PROBLEM STATEMENT: Retype every line of the records below with no changes at all.

** start DATA LISTING **

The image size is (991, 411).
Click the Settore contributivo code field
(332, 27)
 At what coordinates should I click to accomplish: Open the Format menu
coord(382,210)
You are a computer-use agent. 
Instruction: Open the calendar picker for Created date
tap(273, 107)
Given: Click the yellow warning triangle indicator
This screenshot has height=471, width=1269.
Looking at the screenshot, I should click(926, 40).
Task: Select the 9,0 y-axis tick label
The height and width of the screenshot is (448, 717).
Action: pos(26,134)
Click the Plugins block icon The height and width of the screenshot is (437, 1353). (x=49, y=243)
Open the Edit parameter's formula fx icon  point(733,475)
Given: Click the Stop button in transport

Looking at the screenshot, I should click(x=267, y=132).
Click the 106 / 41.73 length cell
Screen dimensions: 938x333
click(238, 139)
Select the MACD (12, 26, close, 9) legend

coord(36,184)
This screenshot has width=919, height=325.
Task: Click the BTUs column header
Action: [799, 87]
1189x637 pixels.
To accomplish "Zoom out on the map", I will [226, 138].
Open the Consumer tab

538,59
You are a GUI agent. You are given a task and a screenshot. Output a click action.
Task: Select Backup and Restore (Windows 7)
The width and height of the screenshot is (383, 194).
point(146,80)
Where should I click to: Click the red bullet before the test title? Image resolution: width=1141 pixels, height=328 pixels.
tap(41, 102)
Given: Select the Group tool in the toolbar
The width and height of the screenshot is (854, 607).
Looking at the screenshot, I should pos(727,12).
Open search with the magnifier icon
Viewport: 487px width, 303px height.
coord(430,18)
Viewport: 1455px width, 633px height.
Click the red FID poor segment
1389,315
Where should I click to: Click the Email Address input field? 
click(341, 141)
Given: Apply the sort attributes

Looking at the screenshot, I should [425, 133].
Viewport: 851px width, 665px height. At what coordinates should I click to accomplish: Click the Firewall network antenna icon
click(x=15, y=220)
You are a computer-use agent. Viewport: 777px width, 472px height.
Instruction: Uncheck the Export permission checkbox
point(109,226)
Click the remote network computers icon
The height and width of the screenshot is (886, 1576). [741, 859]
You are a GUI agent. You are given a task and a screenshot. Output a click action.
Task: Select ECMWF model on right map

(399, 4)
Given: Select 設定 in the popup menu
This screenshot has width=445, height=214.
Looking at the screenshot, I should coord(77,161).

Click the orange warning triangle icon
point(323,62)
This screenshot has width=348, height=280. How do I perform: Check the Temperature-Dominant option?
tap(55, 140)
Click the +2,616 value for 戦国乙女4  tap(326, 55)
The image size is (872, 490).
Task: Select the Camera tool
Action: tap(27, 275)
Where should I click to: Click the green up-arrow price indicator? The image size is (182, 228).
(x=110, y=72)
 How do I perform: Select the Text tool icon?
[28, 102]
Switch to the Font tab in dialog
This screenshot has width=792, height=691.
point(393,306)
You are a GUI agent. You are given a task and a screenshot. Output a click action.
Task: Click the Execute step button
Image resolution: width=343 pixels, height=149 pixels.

** end DATA LISTING **

SOLUTION TO THE EXERCISE:
The image size is (991, 411).
Click the Settore contributivo code field
(332, 27)
 At what coordinates should I click to accomplish: Open the Format menu
coord(382,210)
You are a computer-use agent. 
Instruction: Open the calendar picker for Created date
tap(273, 107)
Given: Click the yellow warning triangle indicator
This screenshot has height=471, width=1269.
Looking at the screenshot, I should click(926, 40).
Task: Select the 9,0 y-axis tick label
The height and width of the screenshot is (448, 717).
Action: pos(26,134)
Click the Plugins block icon The height and width of the screenshot is (437, 1353). (x=49, y=243)
Open the Edit parameter's formula fx icon  point(733,475)
Given: Click the Stop button in transport

Looking at the screenshot, I should click(x=267, y=132).
Click the 106 / 41.73 length cell
Screen dimensions: 938x333
click(238, 139)
Select the MACD (12, 26, close, 9) legend

coord(36,184)
This screenshot has width=919, height=325.
Task: Click the BTUs column header
Action: [799, 87]
1189x637 pixels.
To accomplish "Zoom out on the map", I will [226, 138].
Open the Consumer tab

538,59
You are a GUI agent. You are given a task and a screenshot. Output a click action.
Task: Select Backup and Restore (Windows 7)
The width and height of the screenshot is (383, 194).
point(146,80)
Where should I click to: Click the red bullet before the test title? Image resolution: width=1141 pixels, height=328 pixels.
tap(41, 102)
Given: Select the Group tool in the toolbar
The width and height of the screenshot is (854, 607).
Looking at the screenshot, I should pos(727,12).
Open search with the magnifier icon
Viewport: 487px width, 303px height.
coord(430,18)
Viewport: 1455px width, 633px height.
Click the red FID poor segment
1389,315
Where should I click to: Click the Email Address input field? 
click(341, 141)
Given: Apply the sort attributes

Looking at the screenshot, I should [425, 133].
Viewport: 851px width, 665px height. At what coordinates should I click to accomplish: Click the Firewall network antenna icon
click(x=15, y=220)
You are a computer-use agent. Viewport: 777px width, 472px height.
Instruction: Uncheck the Export permission checkbox
point(109,226)
Click the remote network computers icon
The height and width of the screenshot is (886, 1576). [741, 859]
You are a GUI agent. You are given a task and a screenshot. Output a click action.
Task: Select ECMWF model on right map

(399, 4)
Given: Select 設定 in the popup menu
This screenshot has width=445, height=214.
Looking at the screenshot, I should coord(77,161).

Click the orange warning triangle icon
point(323,62)
This screenshot has width=348, height=280. How do I perform: Check the Temperature-Dominant option?
tap(55, 140)
Click the +2,616 value for 戦国乙女4  tap(326, 55)
The image size is (872, 490).
Task: Select the Camera tool
Action: tap(27, 275)
Where should I click to: Click the green up-arrow price indicator? The image size is (182, 228).
(x=110, y=72)
 How do I perform: Select the Text tool icon?
[28, 102]
Switch to the Font tab in dialog
This screenshot has width=792, height=691.
point(393,306)
You are a GUI agent. You are given a task and a screenshot. Output a click action.
Task: Click the Execute step button
Image resolution: width=343 pixels, height=149 pixels.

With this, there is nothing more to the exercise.